You will need to download two computer applications for this project. The first one is a small (free) application called “Iris”. It can be downloaded here: http://www.astrosurf.com/buil/us/iris/zip/iris.zip. The documentation is located here: http://www.astrosurf.com/buil/iris/nav_pane/CommandsFrame.html. This is a very powerful image processing software, mainly geared for (and created by) amateur astronomers – but it works great for other purposes too, and can be also used to process raw data from digital SLR cameras. You can also download and install Matlab or gain access to a computer that has it. Note that the required Matlab processing is fairly minimal, as much of it will be done in Iris (Note: for the purposes of the tutorial, we can use IRIS exclusively since Matlab is not free). Alternatively, Octave is like Matlab and is open-source. Much of the syntax is similar, so any discussion about Matlab can be applied to Octave as well.

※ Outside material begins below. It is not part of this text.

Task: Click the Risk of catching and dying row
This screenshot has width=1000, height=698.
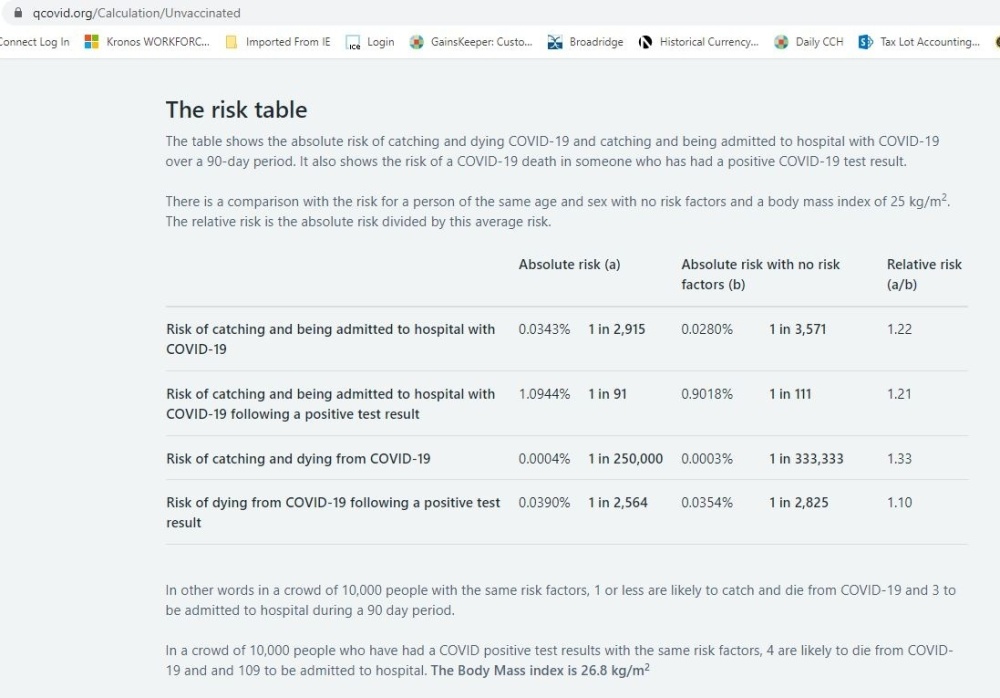Action: click(298, 459)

4.0    Configuration 1 – Linear Polarimeter

The first configuration that will be investigated is that of a simple linear polarimeter. In this case, it will consist of a rotating linear polarizer in front of a camera. The general configuration is shown below:

For this polarimeter configuration, it is recommended that you perform the following steps:

4.1        Collect Practice Data and Familiarize Yourself with Data Reduction Procedure

1. Acquire 3 images of an indoor scene. This will allow you to collect some data so that you can practice the procedure. Ideally, hold the camera as still as possible to make image registration easier. One image should be taken through the rotating polarizer at 0 degrees, one image taken through the polarizer at approximately 45 degrees, and the final image should be acquired through the linear polarizer at 90 degrees. You can do this by holding the polarizer by hand in front of your chosen camera. Some tips are as follows:
   1. DIGITAL SLR: If you are using a digital SLR, put the camera on manual exposure (so fix the exposure speed AND focal ratio of the lens to something with acceptable dynamic range) and fix the white balance to daylight (actually, it does not matter what – just so long as it is fixed). For now, simply acquire data as JPG.
   2. SMARTPHONE: If you are using a smartphone, download a (preferably free) camera application that allows you to at least view the exposure speed, if not set it manually. The key is that you do not want the camera to automatically adjust the image brightness (gain) or to change the exposure speed during the course of your measurements. If you are having trouble with this, you may need to image the scene with some kind of diffuse target in it (like a piece of paper) that can be used to normalize the intensity of all the images. Ideally this target would also not produce a strong polarization signature. If you have an android phone, the app “Camera FV-5 Lite” works well: https://play.google.com/store/apps/details?id=com.flavionet.android.camera.lite. The free version restricts resolutions to 640×480 pixels, but this is sufficient for our purposes.
   3. POINT AND SHOOT: For point and shoot cameras, the control over the exposure, focal ratio, white balance, etc. is highly varied. Try to place the camera in “as manual” a mode as possible. For instance, many cameras have aperture priority or shutter priority modes – these can be better than full automatic. Additionally, most have a way to manually set the white balance, so you will want to enable this option if available. Finally, some cameras have “picture modes” (somewhat obscure modes on the cameras, like “night shot”, etc.) that can enable manual features. Please see me if you are having difficulty maintaining the exposure and/or focal ratio from shot to shot.
   4. WEBCAM: For most web camera applications, you have control over the exposure, gain, white balance, etc. So you should be able to control the exposure. But again this can vary from camera-to-camera.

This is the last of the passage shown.